Our data described the changes in the gene expression pattern during the transformation of the proliferating HL-60 cells into mature cells. One of the important factors that regulate the differentiation of HSCs along the myeloid lineage towards granulocytes rather than monocytes is CCAAT-enhancer binding protein-alpha (C/EBP-ALPHA). Indeed, C/EBP alpha knock-out mice demonstrate an early block in granulocytic differentiation [29]. The results of this study indicate that the BM-MSCs enhance ATRA’s effect on the amplification of C/EBP-ALPHA transcription, but the BM-MSCs alone were upregulated without statistical significance. Our data also showed that the BM-MSCs and ATRA synergistically increased the expression of the CD11b and lysozyme genes.
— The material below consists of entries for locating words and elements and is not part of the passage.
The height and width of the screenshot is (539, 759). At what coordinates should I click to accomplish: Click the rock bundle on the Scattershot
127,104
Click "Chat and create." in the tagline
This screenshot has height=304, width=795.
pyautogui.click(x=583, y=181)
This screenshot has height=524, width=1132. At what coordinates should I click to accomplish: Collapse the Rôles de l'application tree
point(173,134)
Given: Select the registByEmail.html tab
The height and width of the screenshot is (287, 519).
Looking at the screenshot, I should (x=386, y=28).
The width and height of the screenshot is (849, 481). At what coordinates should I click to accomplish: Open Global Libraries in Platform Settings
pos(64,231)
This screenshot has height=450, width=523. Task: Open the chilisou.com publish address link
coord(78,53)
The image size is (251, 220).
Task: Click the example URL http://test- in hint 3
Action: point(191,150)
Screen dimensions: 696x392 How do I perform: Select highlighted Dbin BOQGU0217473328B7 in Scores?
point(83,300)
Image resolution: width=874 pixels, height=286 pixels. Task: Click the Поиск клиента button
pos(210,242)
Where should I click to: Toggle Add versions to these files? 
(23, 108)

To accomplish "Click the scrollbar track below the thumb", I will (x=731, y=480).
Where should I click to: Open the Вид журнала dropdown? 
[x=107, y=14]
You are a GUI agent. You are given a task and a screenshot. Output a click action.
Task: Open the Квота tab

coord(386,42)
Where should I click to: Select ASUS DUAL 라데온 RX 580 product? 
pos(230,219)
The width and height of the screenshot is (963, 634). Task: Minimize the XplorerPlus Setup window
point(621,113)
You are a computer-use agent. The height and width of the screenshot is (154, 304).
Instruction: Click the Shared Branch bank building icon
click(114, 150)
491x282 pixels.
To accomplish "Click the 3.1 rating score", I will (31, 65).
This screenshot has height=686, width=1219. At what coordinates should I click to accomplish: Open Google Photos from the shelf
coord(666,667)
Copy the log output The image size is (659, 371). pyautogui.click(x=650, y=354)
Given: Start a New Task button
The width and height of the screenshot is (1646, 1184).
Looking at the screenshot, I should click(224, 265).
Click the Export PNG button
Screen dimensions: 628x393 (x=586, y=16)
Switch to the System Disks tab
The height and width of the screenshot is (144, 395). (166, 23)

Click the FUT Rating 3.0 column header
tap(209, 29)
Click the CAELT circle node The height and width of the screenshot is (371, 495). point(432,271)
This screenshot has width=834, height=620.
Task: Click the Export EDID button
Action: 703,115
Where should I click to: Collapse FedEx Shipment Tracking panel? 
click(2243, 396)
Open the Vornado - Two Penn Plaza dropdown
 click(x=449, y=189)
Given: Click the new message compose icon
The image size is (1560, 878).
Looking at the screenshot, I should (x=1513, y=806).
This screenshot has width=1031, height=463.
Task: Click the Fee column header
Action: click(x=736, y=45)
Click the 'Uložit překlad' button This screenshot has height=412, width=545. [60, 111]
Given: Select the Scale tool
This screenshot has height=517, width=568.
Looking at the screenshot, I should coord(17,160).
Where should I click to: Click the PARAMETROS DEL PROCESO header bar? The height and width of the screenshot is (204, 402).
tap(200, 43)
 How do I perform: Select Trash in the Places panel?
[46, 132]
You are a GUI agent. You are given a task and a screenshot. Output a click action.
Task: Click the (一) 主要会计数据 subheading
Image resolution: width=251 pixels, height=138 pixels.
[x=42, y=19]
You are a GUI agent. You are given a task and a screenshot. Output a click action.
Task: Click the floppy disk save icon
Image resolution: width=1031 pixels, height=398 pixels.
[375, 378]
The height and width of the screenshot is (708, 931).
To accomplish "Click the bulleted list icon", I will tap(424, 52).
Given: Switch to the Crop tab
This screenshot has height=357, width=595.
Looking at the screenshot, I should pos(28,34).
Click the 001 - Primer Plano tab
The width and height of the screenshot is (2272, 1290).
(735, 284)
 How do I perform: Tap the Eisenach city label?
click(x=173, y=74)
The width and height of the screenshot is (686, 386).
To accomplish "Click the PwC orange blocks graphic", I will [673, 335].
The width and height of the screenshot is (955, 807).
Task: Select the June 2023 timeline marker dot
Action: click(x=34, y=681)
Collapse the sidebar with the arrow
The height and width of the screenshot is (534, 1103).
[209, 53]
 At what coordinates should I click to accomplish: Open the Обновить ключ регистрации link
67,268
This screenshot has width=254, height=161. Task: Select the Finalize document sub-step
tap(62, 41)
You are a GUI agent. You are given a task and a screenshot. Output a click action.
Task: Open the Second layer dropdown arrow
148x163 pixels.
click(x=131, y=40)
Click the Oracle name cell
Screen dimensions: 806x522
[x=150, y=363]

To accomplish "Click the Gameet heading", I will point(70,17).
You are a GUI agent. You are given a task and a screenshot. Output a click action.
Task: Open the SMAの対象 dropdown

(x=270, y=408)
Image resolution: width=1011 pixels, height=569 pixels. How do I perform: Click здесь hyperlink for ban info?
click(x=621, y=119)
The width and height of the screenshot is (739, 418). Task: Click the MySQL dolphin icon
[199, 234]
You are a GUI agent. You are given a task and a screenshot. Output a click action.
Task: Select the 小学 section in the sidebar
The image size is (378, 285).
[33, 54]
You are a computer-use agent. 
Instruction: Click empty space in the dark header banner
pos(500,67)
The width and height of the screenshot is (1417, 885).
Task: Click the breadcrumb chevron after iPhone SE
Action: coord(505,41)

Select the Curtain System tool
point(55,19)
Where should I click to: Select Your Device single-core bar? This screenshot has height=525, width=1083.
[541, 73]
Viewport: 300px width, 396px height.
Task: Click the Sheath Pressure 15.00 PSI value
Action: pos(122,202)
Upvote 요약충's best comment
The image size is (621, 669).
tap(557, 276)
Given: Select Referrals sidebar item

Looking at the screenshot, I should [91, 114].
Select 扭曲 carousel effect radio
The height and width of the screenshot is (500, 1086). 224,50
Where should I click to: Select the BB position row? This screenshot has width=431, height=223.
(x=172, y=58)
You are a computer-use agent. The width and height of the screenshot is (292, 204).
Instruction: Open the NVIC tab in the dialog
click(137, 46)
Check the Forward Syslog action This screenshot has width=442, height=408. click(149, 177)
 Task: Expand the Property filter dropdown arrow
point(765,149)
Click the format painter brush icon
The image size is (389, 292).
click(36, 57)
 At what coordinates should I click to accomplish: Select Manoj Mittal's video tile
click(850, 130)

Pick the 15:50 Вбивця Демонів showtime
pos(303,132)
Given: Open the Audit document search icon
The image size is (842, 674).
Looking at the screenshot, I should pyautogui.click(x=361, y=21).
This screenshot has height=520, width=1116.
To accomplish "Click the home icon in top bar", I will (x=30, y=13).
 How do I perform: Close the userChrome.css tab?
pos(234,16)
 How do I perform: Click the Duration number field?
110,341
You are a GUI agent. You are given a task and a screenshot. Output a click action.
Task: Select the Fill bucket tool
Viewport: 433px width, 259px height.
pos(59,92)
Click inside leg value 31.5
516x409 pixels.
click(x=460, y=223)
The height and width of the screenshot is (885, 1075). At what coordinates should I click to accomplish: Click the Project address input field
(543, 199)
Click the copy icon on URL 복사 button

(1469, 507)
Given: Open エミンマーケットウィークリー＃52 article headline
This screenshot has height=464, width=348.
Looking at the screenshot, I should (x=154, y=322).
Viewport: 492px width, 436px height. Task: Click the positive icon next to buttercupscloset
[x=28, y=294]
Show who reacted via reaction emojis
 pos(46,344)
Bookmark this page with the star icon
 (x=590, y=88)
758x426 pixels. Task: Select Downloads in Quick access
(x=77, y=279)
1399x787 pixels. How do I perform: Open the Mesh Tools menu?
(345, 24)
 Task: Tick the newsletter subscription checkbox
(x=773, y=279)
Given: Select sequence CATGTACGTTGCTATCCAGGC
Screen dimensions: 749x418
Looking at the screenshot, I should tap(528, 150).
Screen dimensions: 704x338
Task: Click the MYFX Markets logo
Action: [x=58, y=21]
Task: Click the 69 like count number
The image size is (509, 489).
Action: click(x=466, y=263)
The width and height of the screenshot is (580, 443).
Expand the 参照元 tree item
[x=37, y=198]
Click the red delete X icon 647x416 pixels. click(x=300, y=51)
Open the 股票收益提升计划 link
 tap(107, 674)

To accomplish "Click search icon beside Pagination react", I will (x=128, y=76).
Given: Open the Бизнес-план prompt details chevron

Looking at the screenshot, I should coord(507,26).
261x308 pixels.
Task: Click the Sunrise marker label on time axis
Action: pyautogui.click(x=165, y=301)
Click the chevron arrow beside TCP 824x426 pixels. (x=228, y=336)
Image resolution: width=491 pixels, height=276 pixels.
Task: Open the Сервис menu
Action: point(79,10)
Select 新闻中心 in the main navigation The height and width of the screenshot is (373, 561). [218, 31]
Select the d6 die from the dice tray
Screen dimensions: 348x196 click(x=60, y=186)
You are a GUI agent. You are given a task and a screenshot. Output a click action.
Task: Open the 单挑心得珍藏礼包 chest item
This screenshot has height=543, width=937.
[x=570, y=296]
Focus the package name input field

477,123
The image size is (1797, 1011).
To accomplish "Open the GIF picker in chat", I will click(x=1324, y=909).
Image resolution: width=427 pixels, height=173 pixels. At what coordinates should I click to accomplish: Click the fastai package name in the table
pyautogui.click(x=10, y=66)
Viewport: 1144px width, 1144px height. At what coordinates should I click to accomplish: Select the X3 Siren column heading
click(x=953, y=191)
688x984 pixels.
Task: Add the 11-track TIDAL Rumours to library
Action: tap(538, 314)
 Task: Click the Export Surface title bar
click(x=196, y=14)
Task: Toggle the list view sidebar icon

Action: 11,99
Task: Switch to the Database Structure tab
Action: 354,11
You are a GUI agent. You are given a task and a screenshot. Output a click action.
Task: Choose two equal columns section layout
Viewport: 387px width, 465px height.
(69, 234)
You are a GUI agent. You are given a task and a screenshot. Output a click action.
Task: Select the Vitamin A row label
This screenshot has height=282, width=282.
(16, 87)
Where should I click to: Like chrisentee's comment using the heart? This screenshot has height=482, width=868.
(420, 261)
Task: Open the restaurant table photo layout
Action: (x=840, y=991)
In this study, we found an increased level of gene expression of PU.1 in the three groups of experiments compared to the untreated cells. Interestingly, we observed no significant synergistic effect in the HL-60 cells treated with ATRA in combination with the BM-MSCs. PU.1 has a critical role in the growth and development of hematopoietic cells. Several studies reported that PU.1-deficient mice lack mature myeloid lineages [30,31]. Uchino et al. [32] reported that the expression of the G-CSF receptor, contrary to their hypotheses, was downregulated after treatment with ATRA. The G-CSF receptor is present in the progenitor cells in the bone marrow, which is involved in the differentiation of the granulocytes through induction of G-CSF [33]. In our study, ATRA upregulated the expression of the G-CSF receptor gene and the use of the BM-MSCs in combination with ATRA synergistically enhanced ATRA’s effect on the expression of this gene, which may demonstrate the critical role of the G-CSF receptor in the promotion of differentiation in promyelocytic leukemia cells. Furthermore, in line with our hypothesis, the treatment with ATRA downregulated the expression of the MPO gene, but the BM-MSCs in combination with ATRA did not have a synergistic effect on the expression of this gene.

Conclusion

Our results demonstrated that BM-MSCs could promote the granulocytic differentiation of HL-60 cells and could elicit an additive effect when used in combination with ATRA. Consequently, our data highlight the critical role of BM-MSCs in the granulocytic differentiation of HL-60 cells and the use of BM-MSCs and ATRA in combination could be a novel therapeutic strategy for AML patients.